Сейчас я с тобой поиграю, Мишка-козлик, ты меня будешь долго помнить! Ты попляшешь у меня на веревочке, получше, чем в театре Образцова. Под шорох моих ресниц ты мне выложишь сейчас дрожащей рукой тысячу рублей. как минимум.

Набрала номер — и как раз на него попала.

— Это вы? Соня говорит.

— Здравствуй, золотце. Как ты себя чувствуешь? — Будто она ему родная дочь, будто вчера не было никаких гадостей.

— Хорошо чувствую. У меня деловое предложение.

— Только рад, только рад. Иметь с тобой всякие деловые встречи — моя мечта. Приезжай, мы здесь сидим, поправляем голову нашему другу Толику.

— Слушайте меня внимательно. «Бывший директор комбината Мельник похитил овчин на триста тысяч рублей, о чем есть документы, а сам сбежал в Москву. Он продавал овчины надомникам Калоеву и Магомедову, у которого две жены и шестнадцать детей...»

— В чем дело, Соня!? — перебил Мельник. — Прекрати болтовню! В чем дело, я тебя спрашиваю?!

У Сони сердце запрыгало в глотке, в глазах, в ушах: месть ее началась, он там пляшет сейчас, как черт на сковороде.
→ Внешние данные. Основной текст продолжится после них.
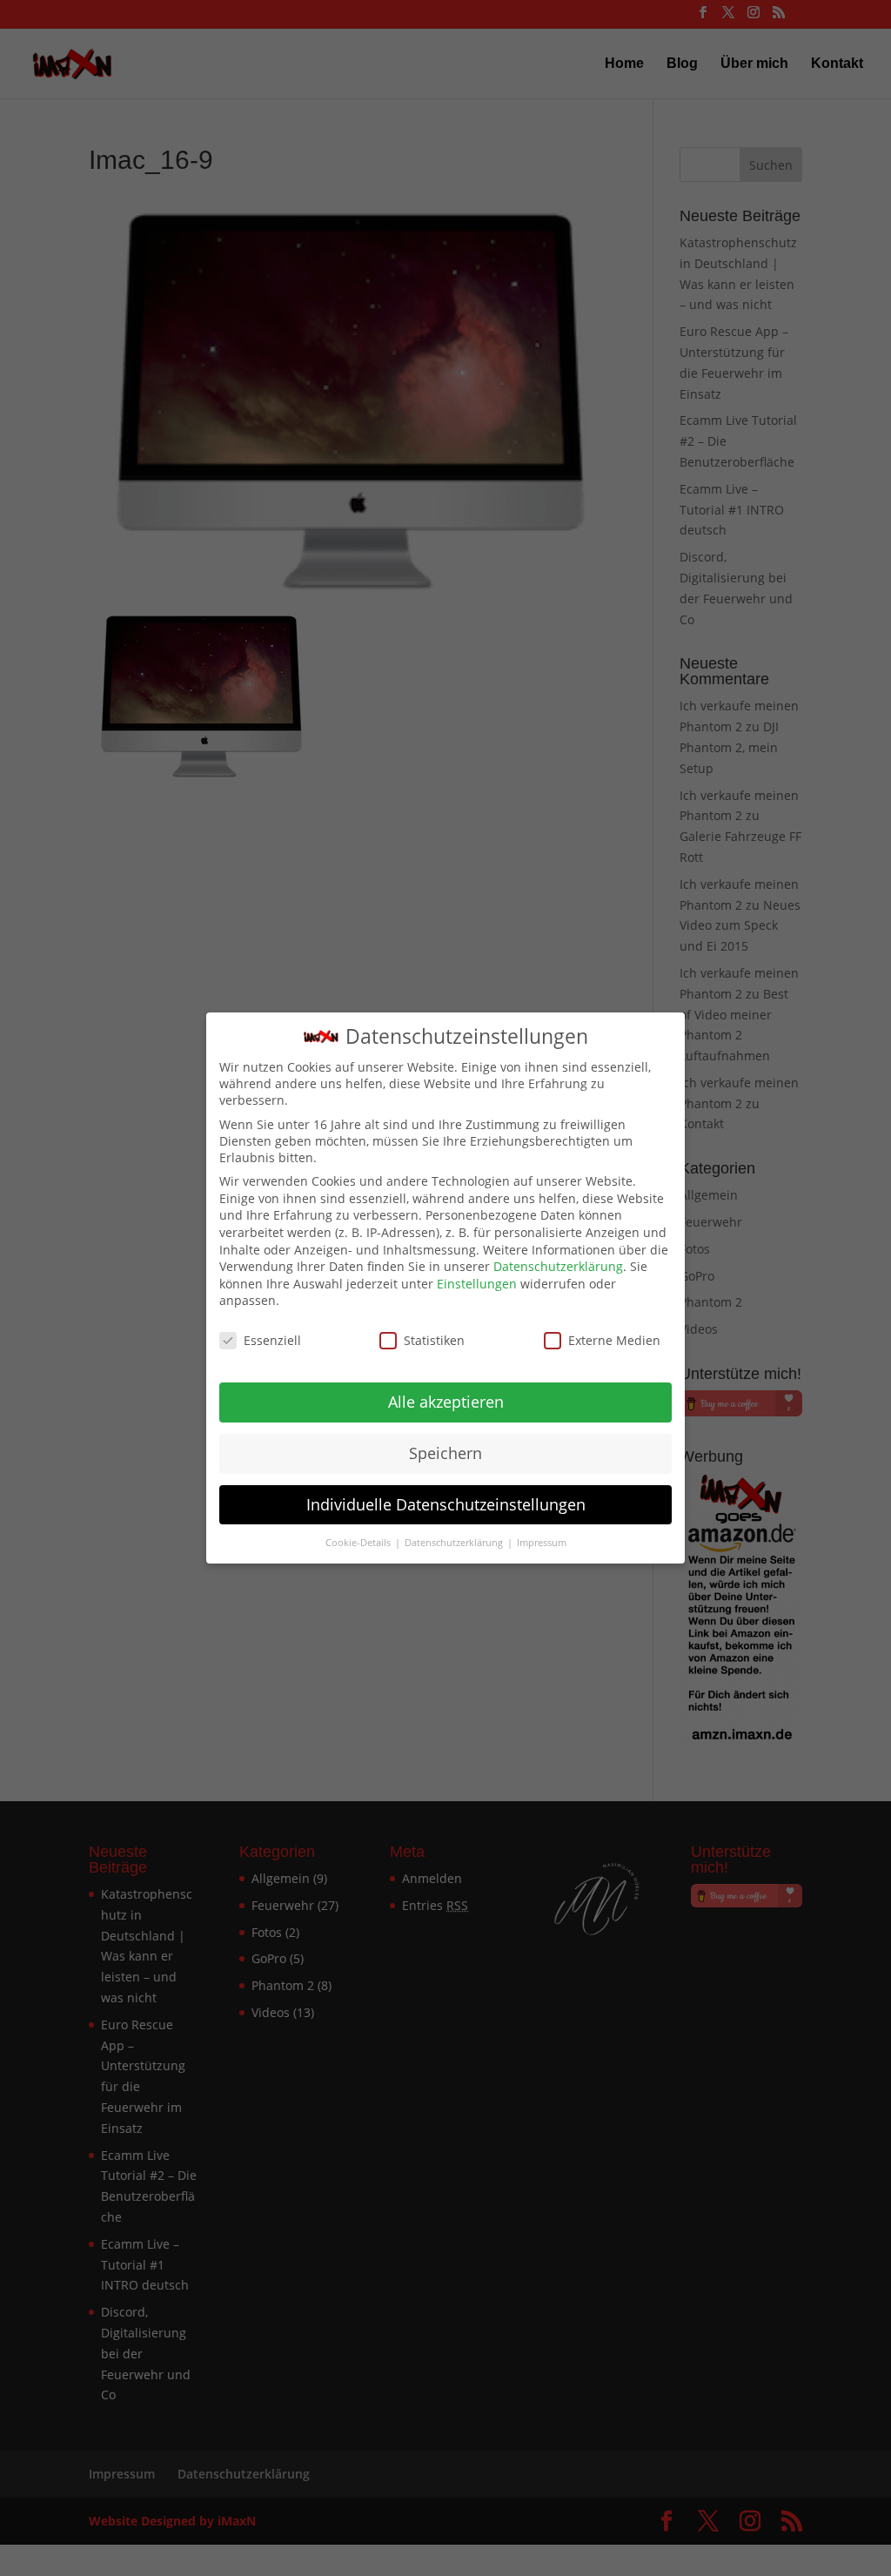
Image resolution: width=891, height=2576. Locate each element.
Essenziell (272, 1340)
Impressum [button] (541, 1543)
— Я читаю вам копию сигнала в Москву.

— Прекрати болтать, я тебе говорю! Откуда ты звонишь?

— С работы!

— Я тебя очень прошу приехать сюда, в гостиницу. Я сейчас такси за тобой пошлю. У нас здесь машина дежурит.

Соня подумала и сказала:

— Нет, я приеду на своей машине. Ставлю вам условие.

— Какое еще условие? Я брошу трубку.

— Бросайте, потом пожалеете.

— Минутку, что тебе нужно?

— Тысячу рублей. Немедленно.

Мельник замолчал, слышались другие голоса, не может быть, чтобы он с кем-то советовался.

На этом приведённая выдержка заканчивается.